Instruction A:
List every activity the article on Chris Diamond says he enjoyed while growing up in Easthampton.
Instruction B:
According to the article on Chris Diamond, where does he live now?
Instruction C:
From the article on Chris Diamond, extract the passage from "When he was" up to and including "didn’t exactly figure.".

# start of Text segment

Chris Diamond, who grew up in Easthampton, spent more than  40 years working in the ski industry, though his entry in the business was never planned.
Chris Diamond, who grew up in Easthampton, spent more than 40 years working in the ski industry, though his entry in the business was never planned.

When he was growing up in Easthampton, Chris Diamond enjoyed downhill skiing. He liked other things as well, like ice skating, hockey and reading: He would later study English at Middlebury College in Vermont and complete most of the coursework for a master’s degree in English from the University of Massachusetts Amherst.

He imagined at one time he’d go on to get a doctorate and find a life in academia. A career in skiing? That didn’t exactly figure.

But Diamond, who now lives in Steamboat Springs, Colorado, retired a little over a year ago after spending more than 40 years in the ski industry, first in Vermont and then in Colorado, during which he witnessed dramatic changes in the business and faced any number of challenges in a series of jobs.

# end of Text segment
# start of Data supplied

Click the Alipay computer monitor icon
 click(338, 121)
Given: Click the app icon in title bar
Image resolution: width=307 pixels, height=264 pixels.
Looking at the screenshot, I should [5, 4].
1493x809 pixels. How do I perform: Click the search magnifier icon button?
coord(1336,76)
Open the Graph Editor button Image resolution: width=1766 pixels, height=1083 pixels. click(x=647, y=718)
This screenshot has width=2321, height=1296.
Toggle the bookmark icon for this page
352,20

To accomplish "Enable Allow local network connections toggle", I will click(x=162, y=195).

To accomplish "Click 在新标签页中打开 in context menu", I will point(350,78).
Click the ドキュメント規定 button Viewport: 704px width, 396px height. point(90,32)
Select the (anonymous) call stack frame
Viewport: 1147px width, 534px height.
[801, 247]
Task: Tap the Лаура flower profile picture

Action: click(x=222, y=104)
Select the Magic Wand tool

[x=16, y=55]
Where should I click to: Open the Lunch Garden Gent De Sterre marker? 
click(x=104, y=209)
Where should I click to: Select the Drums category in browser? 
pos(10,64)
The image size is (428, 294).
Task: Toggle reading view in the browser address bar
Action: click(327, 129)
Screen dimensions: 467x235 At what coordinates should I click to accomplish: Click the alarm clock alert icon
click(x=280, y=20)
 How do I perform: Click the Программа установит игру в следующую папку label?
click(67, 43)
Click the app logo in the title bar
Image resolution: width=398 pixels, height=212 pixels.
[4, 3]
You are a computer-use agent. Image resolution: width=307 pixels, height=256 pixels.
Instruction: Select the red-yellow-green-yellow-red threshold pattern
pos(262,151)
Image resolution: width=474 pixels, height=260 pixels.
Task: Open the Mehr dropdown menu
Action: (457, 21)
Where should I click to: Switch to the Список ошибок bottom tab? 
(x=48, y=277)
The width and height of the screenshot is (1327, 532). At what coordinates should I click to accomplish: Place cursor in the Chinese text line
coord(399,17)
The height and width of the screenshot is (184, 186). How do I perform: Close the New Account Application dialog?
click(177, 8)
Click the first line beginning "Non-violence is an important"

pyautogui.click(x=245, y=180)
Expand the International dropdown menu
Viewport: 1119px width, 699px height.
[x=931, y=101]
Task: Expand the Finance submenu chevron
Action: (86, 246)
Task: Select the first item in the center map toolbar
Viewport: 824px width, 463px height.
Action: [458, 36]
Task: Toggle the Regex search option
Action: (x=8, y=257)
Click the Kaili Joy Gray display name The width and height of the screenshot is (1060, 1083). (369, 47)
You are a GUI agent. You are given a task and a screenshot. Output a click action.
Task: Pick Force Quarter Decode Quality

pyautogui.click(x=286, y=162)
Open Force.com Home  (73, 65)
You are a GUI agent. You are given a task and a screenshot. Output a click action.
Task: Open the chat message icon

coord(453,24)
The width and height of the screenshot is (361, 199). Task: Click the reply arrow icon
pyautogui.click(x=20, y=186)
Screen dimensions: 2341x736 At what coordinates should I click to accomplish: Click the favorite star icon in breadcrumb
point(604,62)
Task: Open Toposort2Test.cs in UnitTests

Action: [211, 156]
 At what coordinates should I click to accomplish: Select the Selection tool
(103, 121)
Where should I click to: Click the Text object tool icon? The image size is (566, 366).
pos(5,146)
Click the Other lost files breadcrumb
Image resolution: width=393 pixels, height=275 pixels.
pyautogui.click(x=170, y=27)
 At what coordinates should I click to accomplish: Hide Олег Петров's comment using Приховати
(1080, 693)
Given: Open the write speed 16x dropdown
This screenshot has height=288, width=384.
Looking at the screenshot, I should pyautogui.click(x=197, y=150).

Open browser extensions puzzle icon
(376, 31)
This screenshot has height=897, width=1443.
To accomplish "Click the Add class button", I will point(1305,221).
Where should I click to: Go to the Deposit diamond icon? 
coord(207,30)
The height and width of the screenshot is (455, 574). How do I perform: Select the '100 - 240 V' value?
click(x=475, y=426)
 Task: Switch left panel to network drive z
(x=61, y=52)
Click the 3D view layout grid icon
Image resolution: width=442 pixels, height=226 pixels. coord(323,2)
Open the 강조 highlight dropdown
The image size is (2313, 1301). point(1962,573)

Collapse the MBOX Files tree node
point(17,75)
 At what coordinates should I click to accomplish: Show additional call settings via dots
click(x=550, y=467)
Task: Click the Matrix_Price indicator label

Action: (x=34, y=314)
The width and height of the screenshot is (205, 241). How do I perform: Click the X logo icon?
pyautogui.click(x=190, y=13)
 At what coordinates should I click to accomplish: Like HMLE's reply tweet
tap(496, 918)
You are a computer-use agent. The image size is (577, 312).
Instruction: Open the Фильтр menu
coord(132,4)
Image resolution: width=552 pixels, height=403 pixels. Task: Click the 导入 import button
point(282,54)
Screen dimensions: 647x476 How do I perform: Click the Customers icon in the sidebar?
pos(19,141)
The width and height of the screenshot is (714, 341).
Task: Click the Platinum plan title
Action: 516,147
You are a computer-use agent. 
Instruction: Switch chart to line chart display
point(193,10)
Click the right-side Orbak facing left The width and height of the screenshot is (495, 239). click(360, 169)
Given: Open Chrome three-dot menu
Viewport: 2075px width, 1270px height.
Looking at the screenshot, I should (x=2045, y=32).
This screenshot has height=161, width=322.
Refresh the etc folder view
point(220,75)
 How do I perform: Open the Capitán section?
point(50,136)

# end of Data supplied

Response A:
- Downhill skiing
- Ice skating
- Hockey
- Reading

Response B:
Steamboat Springs, Colorado.

Response C:
When he was growing up in Easthampton, Chris Diamond enjoyed downhill skiing. He liked other things as well, like ice skating, hockey and reading: He would later study English at Middlebury College in Vermont and complete most of the coursework for a master’s degree in English from the University of Massachusetts Amherst.

He imagined at one time he’d go on to get a doctorate and find a life in academia. A career in skiing? That didn’t exactly figure.